Adopter les bons réflexes « santé »

Cela va sans dire, une bonne hygiène de vie est le minimum pour mettre toutes les chances de notre côté, même si un mode de vie conforme à toutes les recommandations de santé ne constitue pas une « assurance tout risque », précise l’INCa, quand cer­­taines causes sont héréditaires (pré­­dispositions génétiques), envir­on­­nementales (expositions répétées à des toxiques) ou inconnues.

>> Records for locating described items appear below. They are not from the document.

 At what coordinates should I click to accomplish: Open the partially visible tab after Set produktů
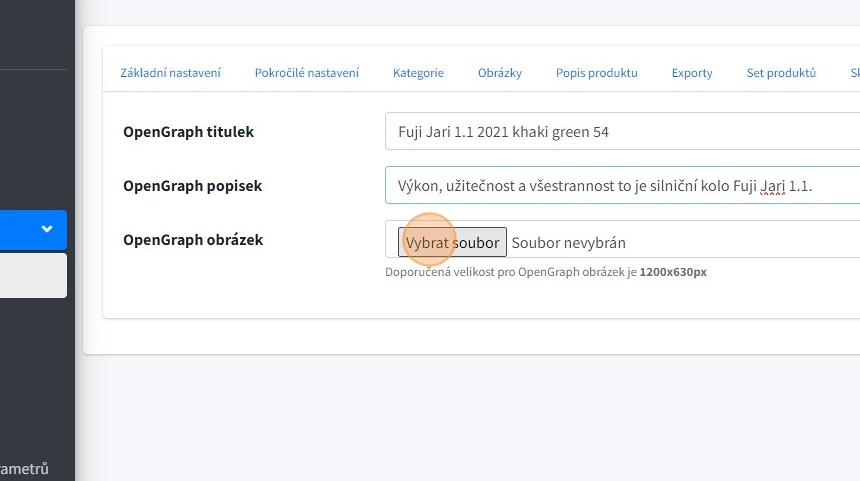[854, 73]
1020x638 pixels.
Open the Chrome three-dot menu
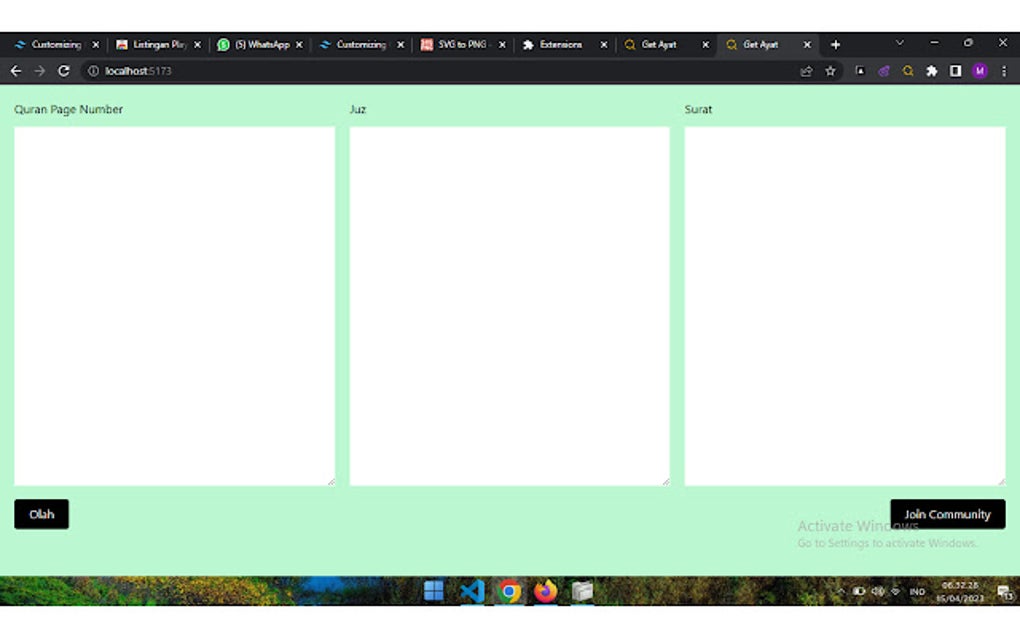pyautogui.click(x=1004, y=71)
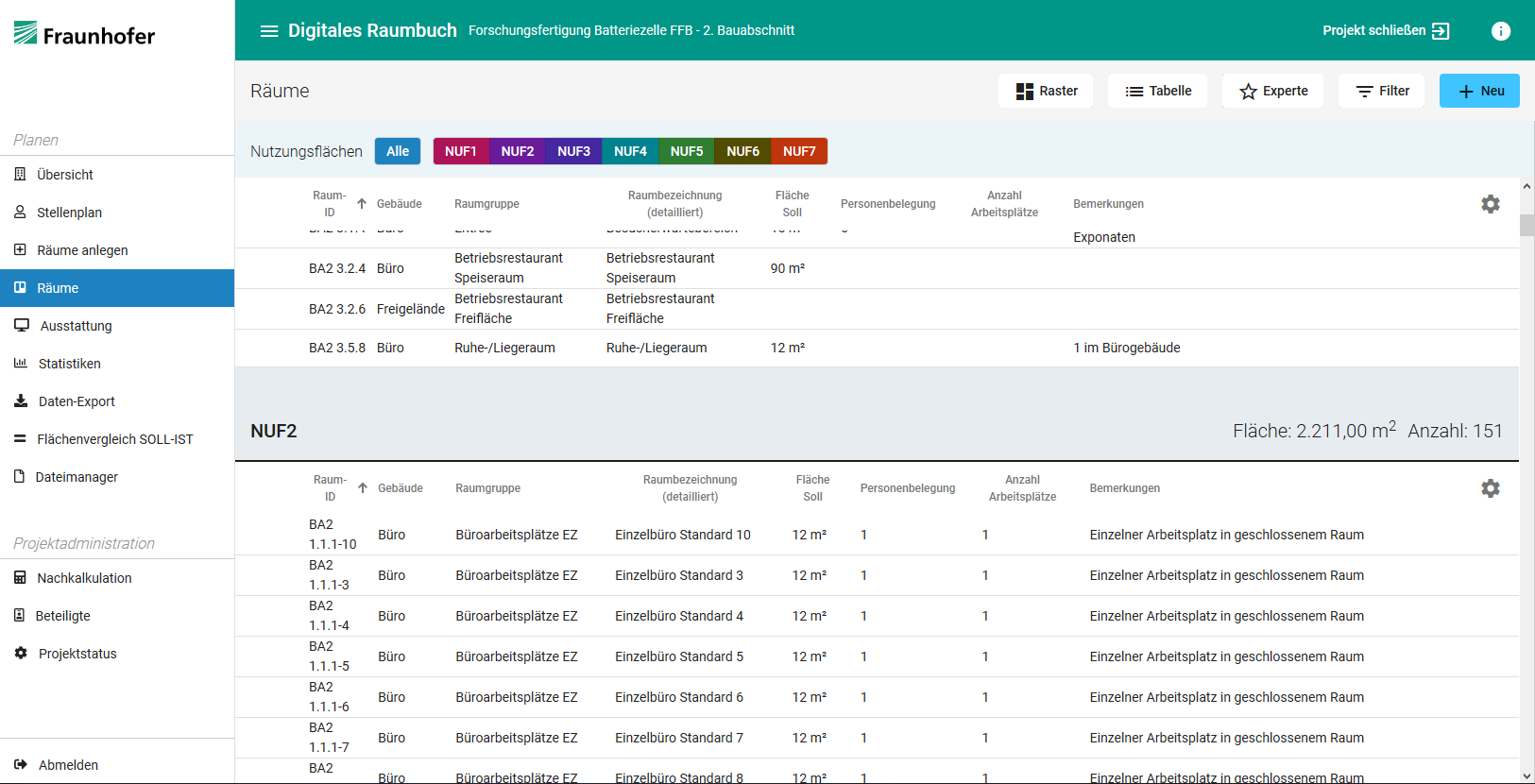This screenshot has height=784, width=1535.
Task: Select the red NUF1 color chip
Action: coord(461,151)
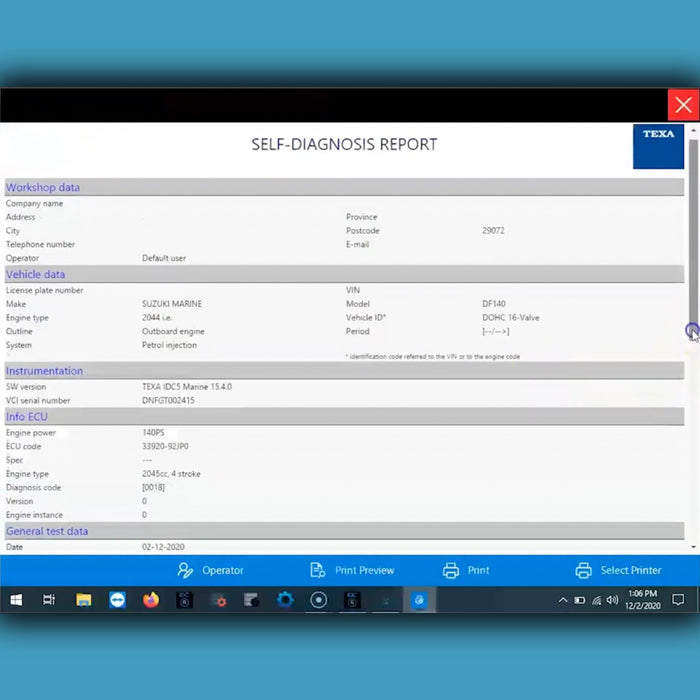Open Print Preview of the report

point(352,570)
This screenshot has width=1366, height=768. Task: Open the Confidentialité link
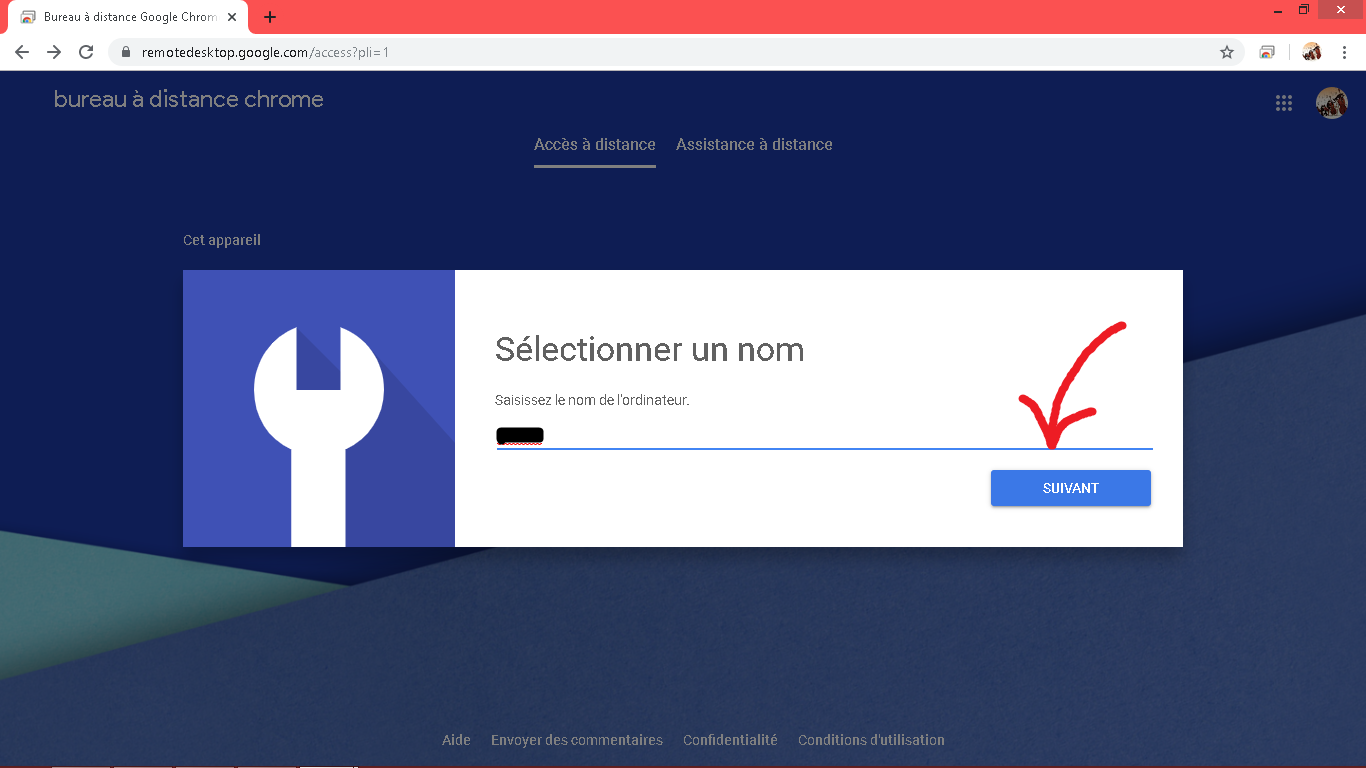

La pru­dence est donc de mise : les cancers sont multifactoriels et « les mécanismes à [leur] origine ne sont pas les mêmes chez tous les individus ; c’est ce qui va expliquer pourquoi certains peuvent fumer sans développer de cancer et d’autres pas », indique le Pr David Khayat dans son livre Prévenir le cancer, ça dépend aussi de vous (Odile Jacob). Toujours est-il que pour réduire les risques, de bonnes habitudes doivent être prises : arrêt du tabac, moins d’alcool, alimentation équilibrée et activité phy­sique régulière.

Se faire dépister

Le dépistage est l’autre pan de la pré­­vention des cancers. Il optimise leur détection précoce et augmente les chances de guérison. Mais les trois programmes de dépistage organisé n’étant pas obligatoires, les taux de participation sont variables : 45,6 % pour le dépistage du cancer du sein (10,4 millions de femmes), 58,2 % pour celui du col de l’utérus (17,8 millions de femmes) et seulement 28,9 % pour le cancer colorectal (soit 20 millions de personnes), ce dernier pourcentage étant bien en des­sous des 45 % préconisés au niveau européen (INCa). Pourtant, détecté suffisamment tôt, ce cancer, responsable de 17 000 décès chaque année, peut être guéri dans 9 cas sur 10. 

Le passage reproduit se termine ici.